--- Given entries Enclosed Below ---

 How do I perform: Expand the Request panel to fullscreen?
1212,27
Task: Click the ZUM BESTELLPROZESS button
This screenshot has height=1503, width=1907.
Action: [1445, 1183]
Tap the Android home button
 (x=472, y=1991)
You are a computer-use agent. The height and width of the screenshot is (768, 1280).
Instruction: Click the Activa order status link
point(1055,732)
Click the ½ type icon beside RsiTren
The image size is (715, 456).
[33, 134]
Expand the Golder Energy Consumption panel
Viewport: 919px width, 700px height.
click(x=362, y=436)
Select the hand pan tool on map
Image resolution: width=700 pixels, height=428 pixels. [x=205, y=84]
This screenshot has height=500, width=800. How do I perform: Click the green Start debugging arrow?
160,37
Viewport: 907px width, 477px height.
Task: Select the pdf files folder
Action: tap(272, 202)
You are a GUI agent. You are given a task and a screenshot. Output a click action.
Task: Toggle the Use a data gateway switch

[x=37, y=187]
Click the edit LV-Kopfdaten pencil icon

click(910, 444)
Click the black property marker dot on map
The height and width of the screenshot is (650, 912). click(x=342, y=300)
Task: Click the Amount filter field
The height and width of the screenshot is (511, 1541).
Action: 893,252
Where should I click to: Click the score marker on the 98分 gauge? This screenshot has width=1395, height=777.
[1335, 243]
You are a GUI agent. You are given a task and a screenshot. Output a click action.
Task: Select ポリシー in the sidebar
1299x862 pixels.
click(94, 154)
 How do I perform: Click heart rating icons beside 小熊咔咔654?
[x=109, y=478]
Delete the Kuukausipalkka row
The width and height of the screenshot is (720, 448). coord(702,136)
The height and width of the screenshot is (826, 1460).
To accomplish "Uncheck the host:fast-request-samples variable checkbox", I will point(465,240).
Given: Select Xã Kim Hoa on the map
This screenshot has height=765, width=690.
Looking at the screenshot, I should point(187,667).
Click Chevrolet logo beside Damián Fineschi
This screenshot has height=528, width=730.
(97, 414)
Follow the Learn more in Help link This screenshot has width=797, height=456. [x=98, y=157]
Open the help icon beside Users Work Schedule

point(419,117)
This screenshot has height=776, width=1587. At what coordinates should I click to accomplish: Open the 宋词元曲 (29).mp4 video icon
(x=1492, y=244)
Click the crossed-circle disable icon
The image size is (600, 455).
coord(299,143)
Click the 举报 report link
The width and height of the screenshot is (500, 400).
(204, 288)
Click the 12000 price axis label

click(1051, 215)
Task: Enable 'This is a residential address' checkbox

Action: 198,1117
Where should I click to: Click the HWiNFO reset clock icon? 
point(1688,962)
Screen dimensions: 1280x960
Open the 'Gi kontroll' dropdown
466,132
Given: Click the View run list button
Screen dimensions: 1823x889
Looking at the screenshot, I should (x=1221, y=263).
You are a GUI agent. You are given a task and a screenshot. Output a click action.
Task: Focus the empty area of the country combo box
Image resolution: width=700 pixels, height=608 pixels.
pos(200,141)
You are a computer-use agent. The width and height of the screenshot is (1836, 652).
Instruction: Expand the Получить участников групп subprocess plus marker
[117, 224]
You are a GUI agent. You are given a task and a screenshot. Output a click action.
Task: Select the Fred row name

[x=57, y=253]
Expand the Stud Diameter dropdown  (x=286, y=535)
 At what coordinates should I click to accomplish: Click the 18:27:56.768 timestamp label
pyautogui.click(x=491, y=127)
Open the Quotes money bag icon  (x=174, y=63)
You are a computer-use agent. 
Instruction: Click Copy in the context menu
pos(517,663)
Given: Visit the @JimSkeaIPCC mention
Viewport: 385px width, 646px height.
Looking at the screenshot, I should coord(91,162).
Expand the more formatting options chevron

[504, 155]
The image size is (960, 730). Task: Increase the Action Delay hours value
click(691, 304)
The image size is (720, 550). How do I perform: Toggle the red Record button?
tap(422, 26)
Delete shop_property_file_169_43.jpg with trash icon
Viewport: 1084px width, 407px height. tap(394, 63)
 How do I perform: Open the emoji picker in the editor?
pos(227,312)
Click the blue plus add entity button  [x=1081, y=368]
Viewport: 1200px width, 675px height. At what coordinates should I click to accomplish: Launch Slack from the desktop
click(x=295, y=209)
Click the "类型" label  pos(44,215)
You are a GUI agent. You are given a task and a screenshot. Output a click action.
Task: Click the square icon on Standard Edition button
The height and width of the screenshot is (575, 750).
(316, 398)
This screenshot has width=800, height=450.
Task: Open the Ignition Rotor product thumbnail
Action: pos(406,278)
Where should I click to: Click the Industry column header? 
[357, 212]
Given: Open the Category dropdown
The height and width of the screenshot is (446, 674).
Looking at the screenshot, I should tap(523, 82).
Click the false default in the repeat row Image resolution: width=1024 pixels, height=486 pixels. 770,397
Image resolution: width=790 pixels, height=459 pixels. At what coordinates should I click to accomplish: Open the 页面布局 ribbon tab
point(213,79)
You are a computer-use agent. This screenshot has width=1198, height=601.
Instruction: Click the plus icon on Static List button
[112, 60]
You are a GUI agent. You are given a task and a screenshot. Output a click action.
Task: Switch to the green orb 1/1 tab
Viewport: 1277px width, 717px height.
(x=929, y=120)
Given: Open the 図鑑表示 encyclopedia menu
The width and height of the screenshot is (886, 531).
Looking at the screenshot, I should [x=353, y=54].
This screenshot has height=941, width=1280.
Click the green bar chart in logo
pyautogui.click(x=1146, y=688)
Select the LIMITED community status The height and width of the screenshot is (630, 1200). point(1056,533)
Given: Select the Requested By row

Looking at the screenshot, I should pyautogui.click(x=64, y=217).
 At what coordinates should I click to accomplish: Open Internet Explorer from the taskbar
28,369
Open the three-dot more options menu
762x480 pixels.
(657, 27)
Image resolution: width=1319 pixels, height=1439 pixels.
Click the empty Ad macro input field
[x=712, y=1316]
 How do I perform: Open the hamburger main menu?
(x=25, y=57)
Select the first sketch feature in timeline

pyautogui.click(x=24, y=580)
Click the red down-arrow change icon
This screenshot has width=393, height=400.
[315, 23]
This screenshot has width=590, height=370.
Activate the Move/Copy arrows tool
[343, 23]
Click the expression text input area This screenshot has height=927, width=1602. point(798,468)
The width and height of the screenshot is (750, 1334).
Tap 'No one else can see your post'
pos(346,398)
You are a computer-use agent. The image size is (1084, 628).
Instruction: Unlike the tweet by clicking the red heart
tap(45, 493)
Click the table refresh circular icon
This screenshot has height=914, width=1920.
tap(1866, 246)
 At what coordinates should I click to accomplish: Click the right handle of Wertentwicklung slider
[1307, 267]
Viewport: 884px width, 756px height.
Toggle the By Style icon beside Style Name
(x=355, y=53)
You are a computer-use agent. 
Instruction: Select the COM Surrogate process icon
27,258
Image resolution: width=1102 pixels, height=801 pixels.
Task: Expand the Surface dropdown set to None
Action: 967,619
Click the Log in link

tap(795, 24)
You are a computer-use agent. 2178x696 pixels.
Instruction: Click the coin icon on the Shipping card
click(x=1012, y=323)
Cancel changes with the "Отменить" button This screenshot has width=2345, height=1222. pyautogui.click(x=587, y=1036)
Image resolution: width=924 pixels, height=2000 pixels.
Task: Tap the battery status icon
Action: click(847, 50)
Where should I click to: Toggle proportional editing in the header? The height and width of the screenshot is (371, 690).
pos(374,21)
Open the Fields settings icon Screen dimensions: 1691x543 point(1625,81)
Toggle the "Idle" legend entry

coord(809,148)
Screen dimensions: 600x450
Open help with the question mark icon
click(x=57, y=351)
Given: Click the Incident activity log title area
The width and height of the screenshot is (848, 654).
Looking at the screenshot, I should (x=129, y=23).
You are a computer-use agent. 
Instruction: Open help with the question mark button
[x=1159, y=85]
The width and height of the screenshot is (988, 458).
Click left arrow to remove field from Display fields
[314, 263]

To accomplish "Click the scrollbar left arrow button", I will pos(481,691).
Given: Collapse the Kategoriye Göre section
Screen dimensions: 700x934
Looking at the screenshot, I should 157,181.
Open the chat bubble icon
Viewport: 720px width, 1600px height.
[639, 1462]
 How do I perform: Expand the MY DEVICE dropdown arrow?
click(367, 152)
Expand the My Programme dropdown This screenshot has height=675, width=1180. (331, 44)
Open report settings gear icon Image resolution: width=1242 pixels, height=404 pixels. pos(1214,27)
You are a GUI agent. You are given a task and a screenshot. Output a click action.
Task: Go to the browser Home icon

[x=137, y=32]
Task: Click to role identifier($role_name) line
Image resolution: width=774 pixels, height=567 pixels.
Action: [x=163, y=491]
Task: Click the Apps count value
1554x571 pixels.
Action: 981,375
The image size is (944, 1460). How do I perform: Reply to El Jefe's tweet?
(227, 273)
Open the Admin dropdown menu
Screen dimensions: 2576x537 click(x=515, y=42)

--- End of Enclosed Given entries ---

> Work task
Write down exactly the line that contains "Task: Go to the browser Home icon" along with all later lines of the material, ending at its final line.

> Finished exercise
Task: Go to the browser Home icon

[x=137, y=32]
Task: Click to role identifier($role_name) line
Image resolution: width=774 pixels, height=567 pixels.
Action: [x=163, y=491]
Task: Click the Apps count value
1554x571 pixels.
Action: 981,375
The image size is (944, 1460). How do I perform: Reply to El Jefe's tweet?
(227, 273)
Open the Admin dropdown menu
Screen dimensions: 2576x537 click(x=515, y=42)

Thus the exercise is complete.